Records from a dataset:
• • • • • • •
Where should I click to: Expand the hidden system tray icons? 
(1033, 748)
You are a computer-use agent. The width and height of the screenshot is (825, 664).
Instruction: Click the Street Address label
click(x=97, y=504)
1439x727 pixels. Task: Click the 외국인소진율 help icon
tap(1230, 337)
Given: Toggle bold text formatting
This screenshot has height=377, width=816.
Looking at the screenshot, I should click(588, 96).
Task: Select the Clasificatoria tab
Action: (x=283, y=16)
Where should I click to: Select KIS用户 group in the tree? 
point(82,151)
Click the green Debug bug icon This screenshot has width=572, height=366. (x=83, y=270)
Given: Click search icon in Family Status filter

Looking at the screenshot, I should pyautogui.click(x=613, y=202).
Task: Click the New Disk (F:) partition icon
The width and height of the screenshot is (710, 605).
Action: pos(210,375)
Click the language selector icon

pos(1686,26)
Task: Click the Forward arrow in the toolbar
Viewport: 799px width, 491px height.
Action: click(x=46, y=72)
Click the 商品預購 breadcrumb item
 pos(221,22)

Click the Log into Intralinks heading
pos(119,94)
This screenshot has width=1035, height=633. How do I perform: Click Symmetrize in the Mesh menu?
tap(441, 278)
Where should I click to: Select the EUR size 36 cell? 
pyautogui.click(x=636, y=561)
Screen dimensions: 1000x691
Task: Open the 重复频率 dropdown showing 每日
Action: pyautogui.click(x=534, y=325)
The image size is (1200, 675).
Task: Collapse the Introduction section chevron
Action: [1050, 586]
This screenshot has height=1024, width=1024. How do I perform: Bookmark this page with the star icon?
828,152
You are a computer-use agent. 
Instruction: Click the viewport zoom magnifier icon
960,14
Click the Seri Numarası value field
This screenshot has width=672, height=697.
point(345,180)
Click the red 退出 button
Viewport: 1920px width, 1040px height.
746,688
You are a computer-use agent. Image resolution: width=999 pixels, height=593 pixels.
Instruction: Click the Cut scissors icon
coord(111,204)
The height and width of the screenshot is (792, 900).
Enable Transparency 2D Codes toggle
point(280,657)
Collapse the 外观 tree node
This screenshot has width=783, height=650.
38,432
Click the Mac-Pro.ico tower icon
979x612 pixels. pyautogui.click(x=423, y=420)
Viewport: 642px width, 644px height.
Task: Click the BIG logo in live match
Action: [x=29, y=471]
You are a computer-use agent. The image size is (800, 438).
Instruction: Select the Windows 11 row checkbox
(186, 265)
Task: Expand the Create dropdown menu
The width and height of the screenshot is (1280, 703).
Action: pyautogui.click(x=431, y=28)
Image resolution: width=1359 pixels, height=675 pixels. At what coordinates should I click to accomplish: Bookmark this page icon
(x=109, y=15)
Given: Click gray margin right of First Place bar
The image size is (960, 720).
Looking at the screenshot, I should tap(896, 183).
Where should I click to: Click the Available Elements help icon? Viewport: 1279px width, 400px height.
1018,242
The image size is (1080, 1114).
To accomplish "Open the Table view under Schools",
• • • • • • •
• [Problem] Would you copy out each line of the records above where the word "computer" occurs?

• [Response for this exercise]
You are a computer-use agent. The width and height of the screenshot is (825, 664).
You are a computer-use agent. 
You are a computer-use agent. Image resolution: width=999 pixels, height=593 pixels.
You are a computer-use agent. The image size is (800, 438).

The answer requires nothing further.